Volume 6, Number 6, June 2015, pages 274-276

A 20 Weeks Intact Missed Miscarriage in a Rudimentary Horn With Iatrogenic Perforation of the Unicornuate Uterus

The estimation of Mullerian duct malformation was found to be 1 in every 1,000 women [1, 2], and rudimentary horn with unicornuate uterus is one of that malformation. A rudimentary horn is found in 84% of unicornuate uteri [2, 3]. Usually, non-communicating may consist of a functional cavity or a small solid muscle with no functional endometrium. Urinary tract anomalies coexistence is found in 36% of cases [4]. Rudimentary horn pregnancy usually ruptured in 90% of cases during the second trimester with fetal demise, and cases of pregnancy progressing to the third trimester resulted in a live birth after cesarean section has been documented [5].

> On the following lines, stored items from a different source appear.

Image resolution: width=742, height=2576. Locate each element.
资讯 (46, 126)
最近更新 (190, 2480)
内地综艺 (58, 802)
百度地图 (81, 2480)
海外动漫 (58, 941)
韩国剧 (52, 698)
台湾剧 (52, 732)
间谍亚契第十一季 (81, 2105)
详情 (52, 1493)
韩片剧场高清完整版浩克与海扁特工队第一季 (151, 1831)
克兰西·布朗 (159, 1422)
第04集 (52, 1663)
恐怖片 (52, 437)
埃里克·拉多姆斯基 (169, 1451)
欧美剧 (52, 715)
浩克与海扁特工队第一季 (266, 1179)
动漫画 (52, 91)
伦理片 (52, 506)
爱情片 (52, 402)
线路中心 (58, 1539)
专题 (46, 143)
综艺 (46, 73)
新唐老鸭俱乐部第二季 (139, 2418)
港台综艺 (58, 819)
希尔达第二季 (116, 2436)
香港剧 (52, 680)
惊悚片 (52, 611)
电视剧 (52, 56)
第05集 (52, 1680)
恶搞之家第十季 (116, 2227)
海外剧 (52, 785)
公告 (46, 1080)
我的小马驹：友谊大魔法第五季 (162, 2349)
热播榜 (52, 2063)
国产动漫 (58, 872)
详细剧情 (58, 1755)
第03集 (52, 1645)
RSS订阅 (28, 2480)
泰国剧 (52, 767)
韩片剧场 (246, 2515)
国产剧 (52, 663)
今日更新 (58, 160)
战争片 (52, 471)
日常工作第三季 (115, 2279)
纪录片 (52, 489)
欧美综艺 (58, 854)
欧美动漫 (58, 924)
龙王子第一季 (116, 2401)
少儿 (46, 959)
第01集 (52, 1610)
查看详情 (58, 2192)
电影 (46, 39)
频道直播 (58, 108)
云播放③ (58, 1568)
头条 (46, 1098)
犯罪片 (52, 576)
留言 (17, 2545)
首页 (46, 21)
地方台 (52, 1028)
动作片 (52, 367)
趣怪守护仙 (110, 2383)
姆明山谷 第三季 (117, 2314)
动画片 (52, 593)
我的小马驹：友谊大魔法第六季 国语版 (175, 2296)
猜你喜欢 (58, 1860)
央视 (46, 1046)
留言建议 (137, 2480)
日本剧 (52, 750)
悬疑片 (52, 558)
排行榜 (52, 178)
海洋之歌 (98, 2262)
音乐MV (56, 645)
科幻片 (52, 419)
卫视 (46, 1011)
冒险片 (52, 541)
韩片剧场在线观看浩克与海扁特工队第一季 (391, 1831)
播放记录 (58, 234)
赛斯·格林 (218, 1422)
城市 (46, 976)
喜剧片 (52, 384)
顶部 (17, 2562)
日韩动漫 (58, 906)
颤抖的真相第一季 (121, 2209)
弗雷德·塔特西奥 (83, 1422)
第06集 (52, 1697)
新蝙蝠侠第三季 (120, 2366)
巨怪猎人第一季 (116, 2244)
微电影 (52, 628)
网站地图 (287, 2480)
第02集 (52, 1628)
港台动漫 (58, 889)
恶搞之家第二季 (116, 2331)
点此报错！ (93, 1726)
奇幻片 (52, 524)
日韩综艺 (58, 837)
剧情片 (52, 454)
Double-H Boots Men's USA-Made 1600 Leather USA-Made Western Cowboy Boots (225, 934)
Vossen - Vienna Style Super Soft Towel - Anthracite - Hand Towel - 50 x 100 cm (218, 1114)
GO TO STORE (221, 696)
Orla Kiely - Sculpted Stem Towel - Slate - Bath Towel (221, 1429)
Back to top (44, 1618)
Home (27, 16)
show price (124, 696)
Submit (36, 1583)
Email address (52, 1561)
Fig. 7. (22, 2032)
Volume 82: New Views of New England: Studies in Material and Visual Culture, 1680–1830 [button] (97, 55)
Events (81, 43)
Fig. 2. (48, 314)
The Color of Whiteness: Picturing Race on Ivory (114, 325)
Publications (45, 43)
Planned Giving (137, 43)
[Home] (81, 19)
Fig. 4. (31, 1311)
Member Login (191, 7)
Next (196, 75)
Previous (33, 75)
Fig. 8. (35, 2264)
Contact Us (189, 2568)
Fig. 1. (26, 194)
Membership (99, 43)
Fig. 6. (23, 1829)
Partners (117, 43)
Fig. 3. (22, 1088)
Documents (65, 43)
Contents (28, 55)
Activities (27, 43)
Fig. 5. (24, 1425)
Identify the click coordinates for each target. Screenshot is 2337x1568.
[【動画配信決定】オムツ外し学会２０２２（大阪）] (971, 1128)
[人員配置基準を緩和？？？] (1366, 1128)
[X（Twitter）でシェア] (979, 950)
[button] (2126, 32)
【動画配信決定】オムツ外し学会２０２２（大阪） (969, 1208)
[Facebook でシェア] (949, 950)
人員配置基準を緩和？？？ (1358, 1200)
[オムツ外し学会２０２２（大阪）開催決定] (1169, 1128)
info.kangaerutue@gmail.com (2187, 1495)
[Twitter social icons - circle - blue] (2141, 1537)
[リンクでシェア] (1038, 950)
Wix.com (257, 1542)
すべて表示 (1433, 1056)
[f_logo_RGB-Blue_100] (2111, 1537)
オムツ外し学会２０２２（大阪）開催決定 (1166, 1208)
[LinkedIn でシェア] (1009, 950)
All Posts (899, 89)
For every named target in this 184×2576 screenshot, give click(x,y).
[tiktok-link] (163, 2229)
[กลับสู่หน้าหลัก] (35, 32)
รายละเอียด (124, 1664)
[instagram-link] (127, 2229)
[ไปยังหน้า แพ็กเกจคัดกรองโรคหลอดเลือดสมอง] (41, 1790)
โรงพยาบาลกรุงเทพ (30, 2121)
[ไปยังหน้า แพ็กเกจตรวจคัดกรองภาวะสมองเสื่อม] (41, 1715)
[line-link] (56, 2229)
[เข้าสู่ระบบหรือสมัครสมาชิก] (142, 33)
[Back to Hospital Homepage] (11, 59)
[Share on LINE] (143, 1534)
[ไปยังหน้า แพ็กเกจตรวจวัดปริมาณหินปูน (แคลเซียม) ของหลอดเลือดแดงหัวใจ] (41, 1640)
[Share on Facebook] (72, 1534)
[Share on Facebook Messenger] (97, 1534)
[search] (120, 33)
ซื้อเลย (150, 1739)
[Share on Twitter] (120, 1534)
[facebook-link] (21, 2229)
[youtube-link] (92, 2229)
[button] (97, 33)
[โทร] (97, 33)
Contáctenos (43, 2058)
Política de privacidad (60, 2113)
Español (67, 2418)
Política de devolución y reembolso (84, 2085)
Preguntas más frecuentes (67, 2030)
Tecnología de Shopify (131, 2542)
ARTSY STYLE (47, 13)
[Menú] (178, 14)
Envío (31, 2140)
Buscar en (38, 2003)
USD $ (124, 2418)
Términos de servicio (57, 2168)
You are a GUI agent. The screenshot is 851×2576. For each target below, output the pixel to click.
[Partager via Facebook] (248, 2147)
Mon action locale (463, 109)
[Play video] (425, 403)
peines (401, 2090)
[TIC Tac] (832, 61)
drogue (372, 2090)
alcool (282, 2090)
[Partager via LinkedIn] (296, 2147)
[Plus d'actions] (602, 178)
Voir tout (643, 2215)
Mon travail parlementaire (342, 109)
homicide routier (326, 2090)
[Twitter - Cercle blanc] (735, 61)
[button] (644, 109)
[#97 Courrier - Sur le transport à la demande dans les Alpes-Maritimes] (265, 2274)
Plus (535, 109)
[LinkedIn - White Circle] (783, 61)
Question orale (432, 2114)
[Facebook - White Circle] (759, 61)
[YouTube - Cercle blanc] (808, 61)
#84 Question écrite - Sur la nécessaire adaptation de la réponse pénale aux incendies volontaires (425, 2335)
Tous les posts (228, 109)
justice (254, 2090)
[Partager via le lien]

The 26-year-old lady, gravida 2, para 1, one male living, known to have hypothyroidism on L-thyroxine 100 mg daily, presented to our outpatient clinic referred from district hospital after failure to terminate her missed miscarriage which was estimated to be 22 weeks of gestation. She was booked at that hospital with ultrasound scans which showed healthy pregnancy till the time of loosing fetal heart activity, she was unknown to have a unicornuate uterus although she underwent previously a c-section because of breech presentation, and it was not mentioned to be seen during the current pregnancy scans that she had any uterine abnormality. They used in total 20 T-misoprostol 50 μg in addition to intra-uterine Foleys catheter. At presentation, she looked well, and her vital signs were stable, BP 115/75, PR 85 bpm, afebrile. She was admitted to the ward after being scanned and confirmed that she had missed miscarriage, and the measurement of fetal BPD and FL showed 19 weeks gestation. It was missed that she had a pregnancy in a rudimentary horn. Trial of termination using misoprostol 50 μg in addition to intrauterine Foleys catheter was done, the other day, patient had mild lower abdominal pain, an ultrasound scan by a consultant raised the suspicion of extrauterine pregnancy with presence of some free fluid and clot free in the abdominal cavity, but the patient was still clinically stable with drop in her Hb by 1 g/dL, so laparotomy was decided upon her, as with stable clinical condition confirmatory MRI was done before surgery (Fig. 1, 2). During laparotomy there was clot free blood in the abdominal cavity, intact pregnancy of rudimentary horn with perforated corneal side of unicornuate uterus resulting from the intrauterine catheter (Fig. 3), surrounded by hematoma at the site of perforation but no active bleeding. Evacuation of the clots and blood, incision was made in rudimentary horn and fetus was taken out (Fig. 4), then excision of rudimentary horn with its contents and finally suturing of the ruptured unicornuate uterus was performed, free drain was inserted. The patient received two units of packed RBCs and discharged home on the third day postoperatively in good condition.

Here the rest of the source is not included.